Supplied information —

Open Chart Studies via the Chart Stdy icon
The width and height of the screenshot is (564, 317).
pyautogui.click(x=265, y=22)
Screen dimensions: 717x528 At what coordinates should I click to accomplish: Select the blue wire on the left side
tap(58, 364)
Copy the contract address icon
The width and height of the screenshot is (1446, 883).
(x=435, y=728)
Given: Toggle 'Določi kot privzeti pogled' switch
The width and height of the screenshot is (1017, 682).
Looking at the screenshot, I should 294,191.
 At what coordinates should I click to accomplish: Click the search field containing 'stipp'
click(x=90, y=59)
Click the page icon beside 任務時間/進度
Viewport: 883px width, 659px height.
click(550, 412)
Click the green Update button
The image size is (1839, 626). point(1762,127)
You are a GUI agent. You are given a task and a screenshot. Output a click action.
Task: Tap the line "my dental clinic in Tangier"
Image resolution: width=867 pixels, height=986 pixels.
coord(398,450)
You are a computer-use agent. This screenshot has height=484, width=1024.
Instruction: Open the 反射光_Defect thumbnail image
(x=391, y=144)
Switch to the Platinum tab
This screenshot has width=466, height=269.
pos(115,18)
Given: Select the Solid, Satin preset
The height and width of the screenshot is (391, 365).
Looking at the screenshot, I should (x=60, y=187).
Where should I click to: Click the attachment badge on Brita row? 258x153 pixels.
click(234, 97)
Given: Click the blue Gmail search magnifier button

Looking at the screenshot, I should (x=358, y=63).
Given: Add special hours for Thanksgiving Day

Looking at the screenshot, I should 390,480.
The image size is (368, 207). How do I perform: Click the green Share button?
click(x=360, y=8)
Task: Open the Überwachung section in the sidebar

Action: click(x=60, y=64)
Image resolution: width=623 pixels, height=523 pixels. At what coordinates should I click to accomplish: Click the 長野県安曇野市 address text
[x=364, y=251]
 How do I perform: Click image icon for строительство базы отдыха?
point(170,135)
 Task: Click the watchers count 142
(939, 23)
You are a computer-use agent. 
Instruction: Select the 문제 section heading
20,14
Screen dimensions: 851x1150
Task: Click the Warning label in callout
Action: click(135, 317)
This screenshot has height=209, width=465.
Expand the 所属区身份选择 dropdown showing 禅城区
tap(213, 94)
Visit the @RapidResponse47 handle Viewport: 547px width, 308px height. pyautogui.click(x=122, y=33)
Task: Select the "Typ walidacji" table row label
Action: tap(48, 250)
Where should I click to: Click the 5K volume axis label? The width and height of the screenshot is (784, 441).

Directions — What is needed is an exact copy of all the records above.

Output for this exercise —
Open Chart Studies via the Chart Stdy icon
The width and height of the screenshot is (564, 317).
pyautogui.click(x=265, y=22)
Screen dimensions: 717x528 At what coordinates should I click to accomplish: Select the blue wire on the left side
tap(58, 364)
Copy the contract address icon
The width and height of the screenshot is (1446, 883).
(x=435, y=728)
Given: Toggle 'Določi kot privzeti pogled' switch
The width and height of the screenshot is (1017, 682).
Looking at the screenshot, I should 294,191.
 At what coordinates should I click to accomplish: Click the search field containing 'stipp'
click(x=90, y=59)
Click the page icon beside 任務時間/進度
Viewport: 883px width, 659px height.
click(550, 412)
Click the green Update button
The image size is (1839, 626). point(1762,127)
You are a GUI agent. You are given a task and a screenshot. Output a click action.
Task: Tap the line "my dental clinic in Tangier"
Image resolution: width=867 pixels, height=986 pixels.
coord(398,450)
You are a computer-use agent. This screenshot has height=484, width=1024.
Instruction: Open the 反射光_Defect thumbnail image
(x=391, y=144)
Switch to the Platinum tab
This screenshot has width=466, height=269.
pos(115,18)
Given: Select the Solid, Satin preset
The height and width of the screenshot is (391, 365).
Looking at the screenshot, I should (x=60, y=187).
Where should I click to: Click the attachment badge on Brita row? 258x153 pixels.
click(234, 97)
Given: Click the blue Gmail search magnifier button

Looking at the screenshot, I should (x=358, y=63).
Given: Add special hours for Thanksgiving Day

Looking at the screenshot, I should 390,480.
The image size is (368, 207). How do I perform: Click the green Share button?
click(x=360, y=8)
Task: Open the Überwachung section in the sidebar

Action: click(x=60, y=64)
Image resolution: width=623 pixels, height=523 pixels. At what coordinates should I click to accomplish: Click the 長野県安曇野市 address text
[x=364, y=251]
 How do I perform: Click image icon for строительство базы отдыха?
point(170,135)
 Task: Click the watchers count 142
(939, 23)
You are a computer-use agent. 
Instruction: Select the 문제 section heading
20,14
Screen dimensions: 851x1150
Task: Click the Warning label in callout
Action: click(135, 317)
This screenshot has height=209, width=465.
Expand the 所属区身份选择 dropdown showing 禅城区
tap(213, 94)
Visit the @RapidResponse47 handle Viewport: 547px width, 308px height. pyautogui.click(x=122, y=33)
Task: Select the "Typ walidacji" table row label
Action: tap(48, 250)
Where should I click to: Click the 5K volume axis label? The width and height of the screenshot is (784, 441).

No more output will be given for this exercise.